◆ Task: In the entries below, how many lines contain the string "Open"? State the number and nothing else.
#####
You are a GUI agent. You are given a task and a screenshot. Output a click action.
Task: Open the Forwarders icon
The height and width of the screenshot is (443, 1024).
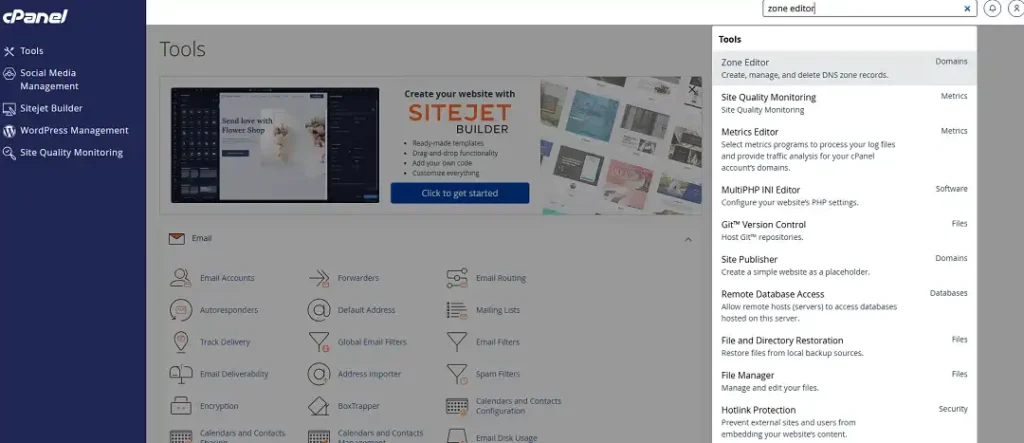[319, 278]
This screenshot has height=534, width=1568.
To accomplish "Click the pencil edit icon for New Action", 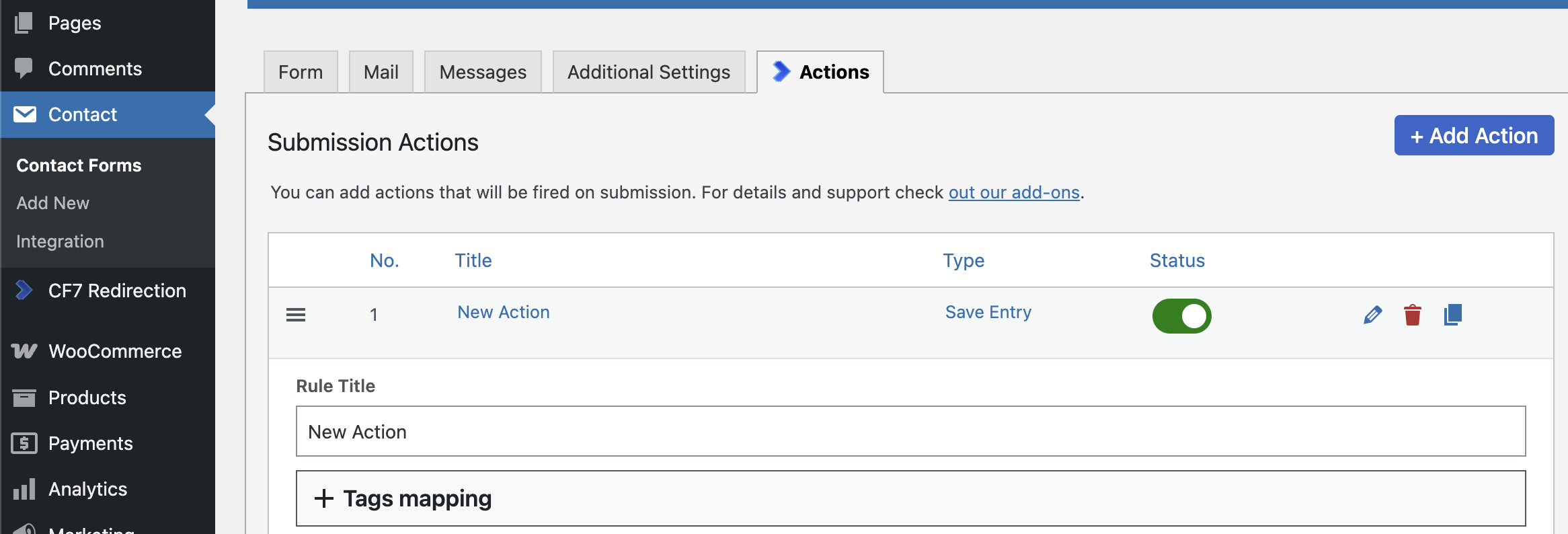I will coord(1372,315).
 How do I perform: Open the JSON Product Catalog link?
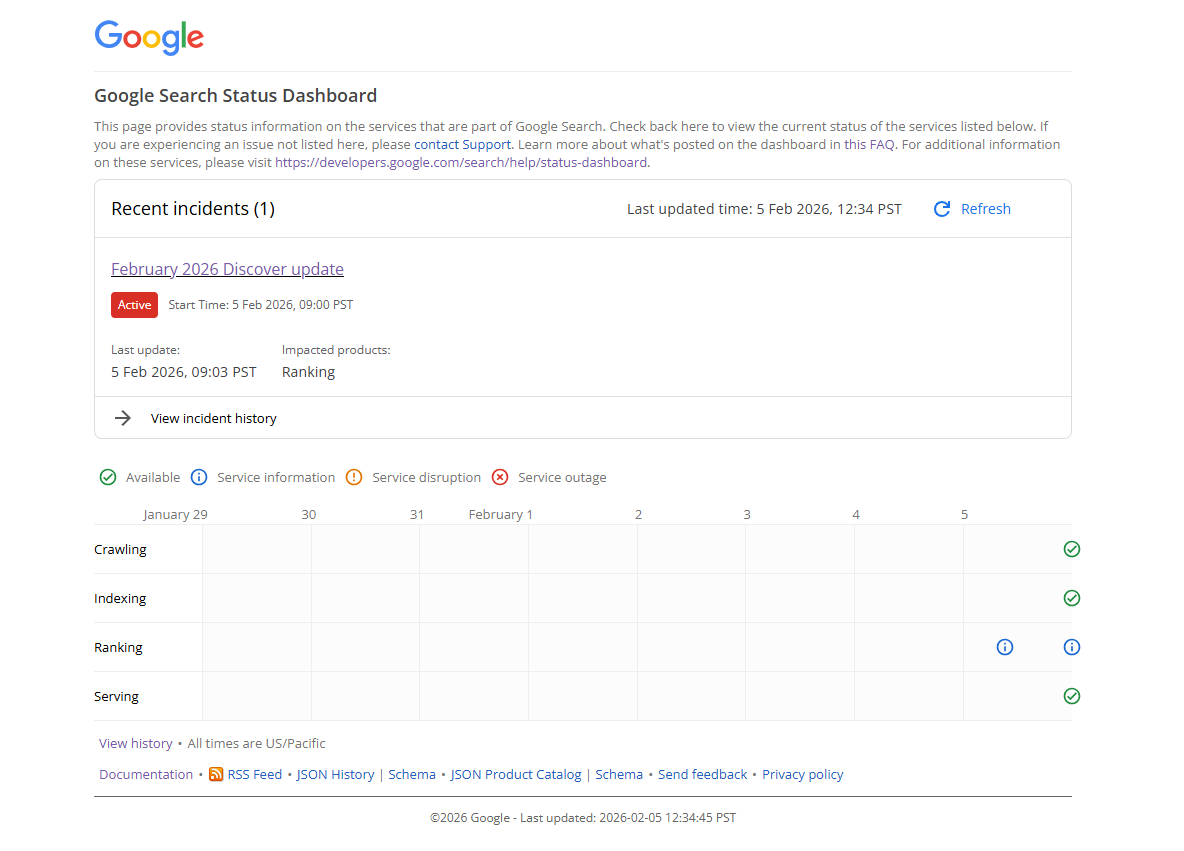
#####
◆ Written response: 2